* begin Reading text *

Guides: deploy & operate
How to monitor with Prometheus and Grafana
This guide shows you how to scrape DeltaGlider Proxy with Prometheus, build the Grafana panels that matter, and install the alert rules you actually want to be paged on. The full metrics catalog lives in the metrics reference.
Three always-on endpoints are exempt from SigV4 auth so monitoring systems can hit them without credentials: GET /_/health (status + cache/RSS gauges), GET /_/stats (aggregate storage stats, 10s server-side cache), and GET /_/metrics (Prometheus text format). The version is intentionally not in /_/health (anti-fingerprinting); the authenticated GET /_/api/whoami returns it.
1. Configure the scrape
# prometheus.yml
scrape_configs:
- job_name: deltaglider
metrics_path: /_/metrics
scrape_interval: 15s
static_configs:
- targets: ["s3.acme.example:9000"]
For multiple instances, use service discovery or list each target directly:
scrape_configs:
- job_name: deltaglider
metrics_path: /_/metrics
scrape_interval: 15s
static_configs:
- targets:
- "dgp-1:9000"
- "dgp-2:9000"
- "dgp-3:9000"
The /_/metrics endpoint is exempt from SigV4 auth, so Prometheus doesn't need credentials. Bare /metrics is part of the S3-compatible namespace — do not scrape it.
If you don't have a Prometheus + Grafana stack yet, this starter compose gets you one:
services:
prometheus:
image: prom/prometheus:latest
volumes:
- ./prometheus.yml:/etc/prometheus/prometheus.yml
ports:
- "9090:9090"
grafana:
image: grafana/grafana:latest
ports:
- "3000:3000"
environment:
- GF_SECURITY_ADMIN_PASSWORD=admin
volumes:
- grafana-data:/var/lib/grafana
volumes:
grafana-data:
docker compose up -d, open http://localhost:3000 (admin/admin), add Prometheus as a data source at http://prometheus:9090, then import the panels below.
2. Build the dashboard panels
Request rate by operation — time series, stacked; shows which S3 operations dominate:
sum by (operation) (rate(deltaglider_http_requests_total[5m]))
Latency p50 / p95 / p99 — three queries on one panel, unit seconds:
histogram_quantile(0.50, sum by (le) (rate(deltaglider_http_request_duration_seconds_bucket[5m])))
histogram_quantile(0.95, sum by (le) (rate(deltaglider_http_request_duration_seconds_bucket[5m])))
histogram_quantile(0.99, sum by (le) (rate(deltaglider_http_request_duration_seconds_bucket[5m])))
Latency by operation (p95) — spots slow operations; GET (delta decode) vs HEAD (cache read) have very different profiles:
histogram_quantile(0.95, sum by (le, operation) (rate(deltaglider_http_request_duration_seconds_bucket[5m])))
Error rate — stat panel, unit percent (0–1):
sum(rate(deltaglider_http_requests_total{status=~"5.."}[5m]))
/
sum(rate(deltaglider_http_requests_total[5m]))
Delta compression effectiveness:
# Bytes saved per second
rate(deltaglider_delta_bytes_saved_total[5m])

* end Reading text *
* begin Record set *

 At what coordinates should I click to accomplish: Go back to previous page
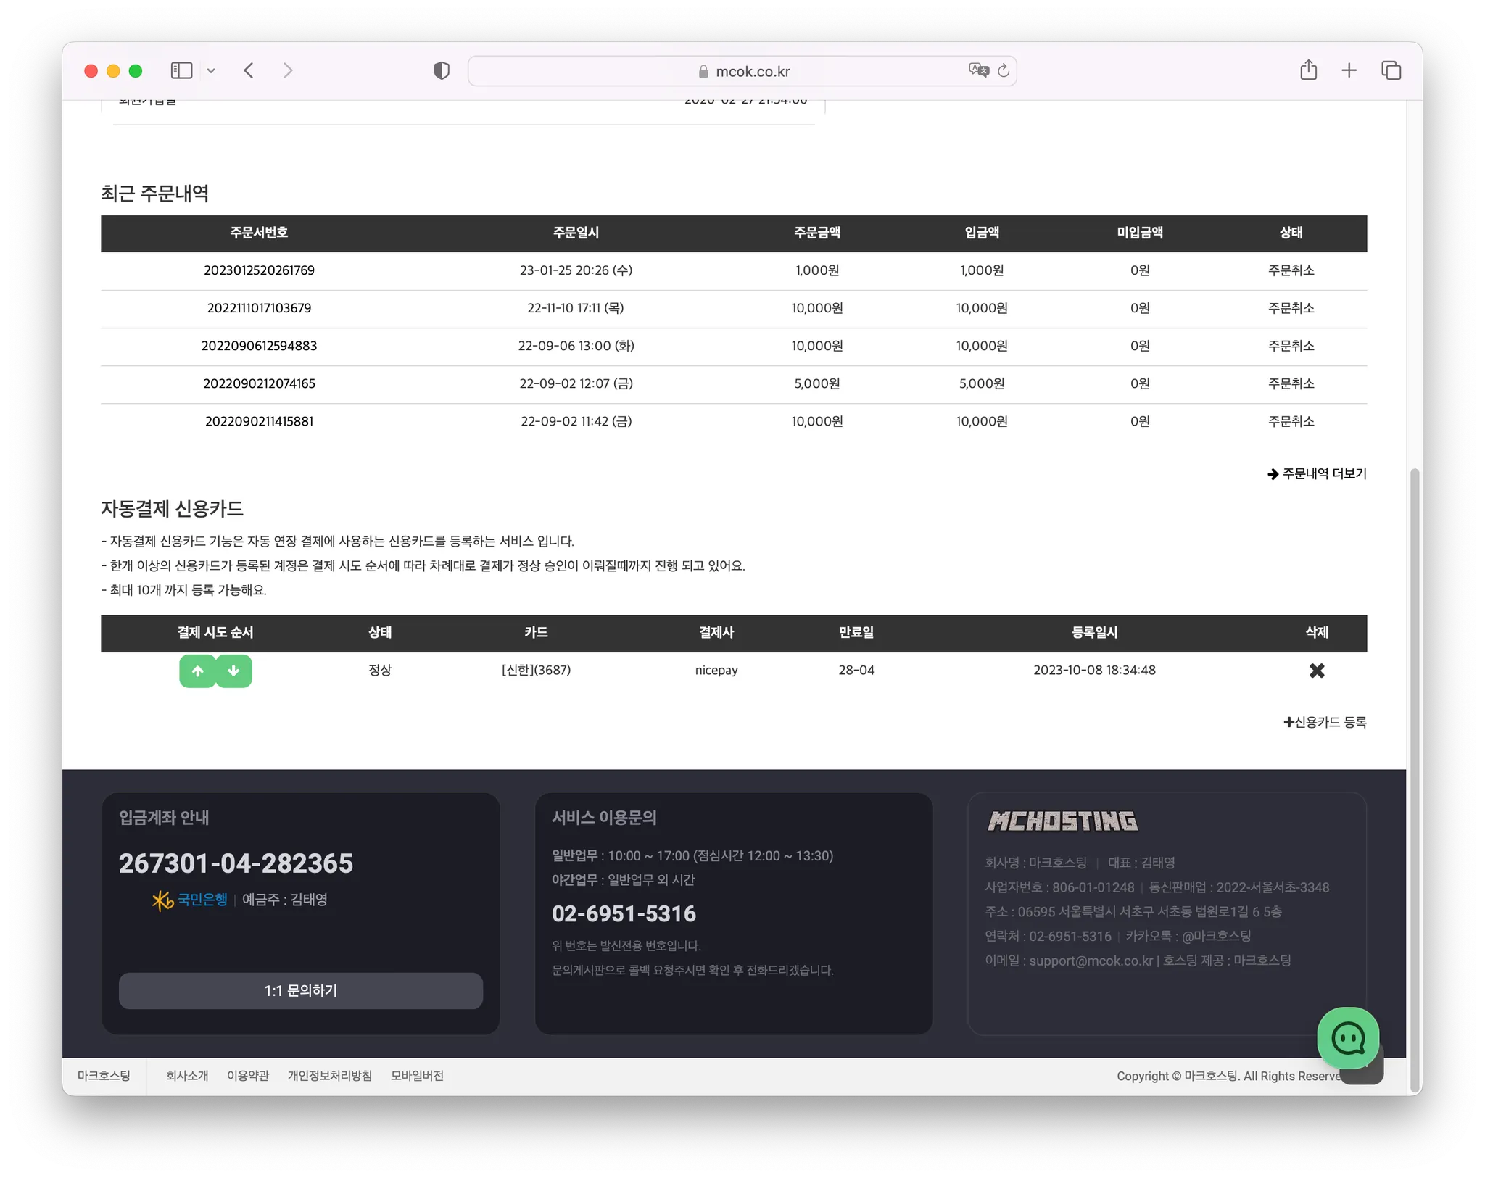(x=249, y=70)
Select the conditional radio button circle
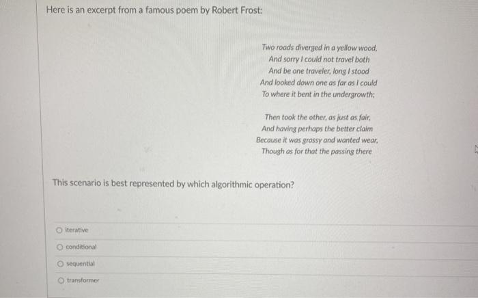 coord(60,247)
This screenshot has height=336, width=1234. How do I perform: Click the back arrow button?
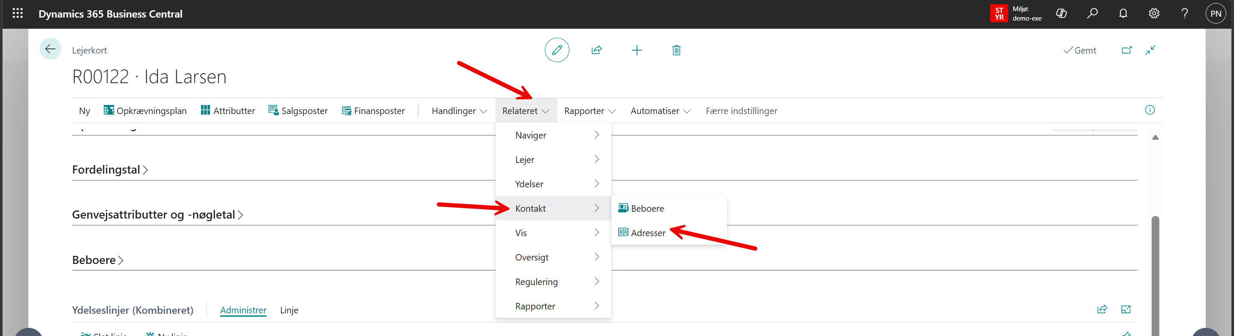click(50, 49)
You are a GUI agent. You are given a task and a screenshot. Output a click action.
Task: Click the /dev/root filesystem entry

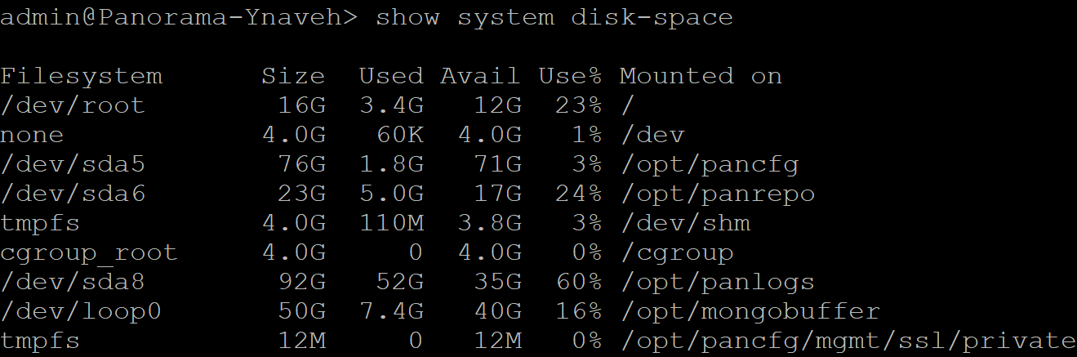(73, 105)
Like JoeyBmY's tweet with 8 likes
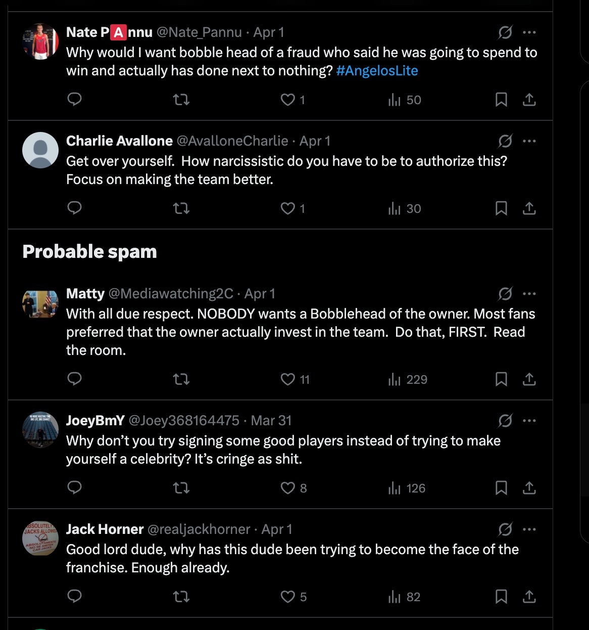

* end Record set *

- **Objective**: Please state which request returns the version, according to the Prometheus and Grafana monitoring guide.

- **Solution**: The authenticated GET /_/api/whoami returns the version.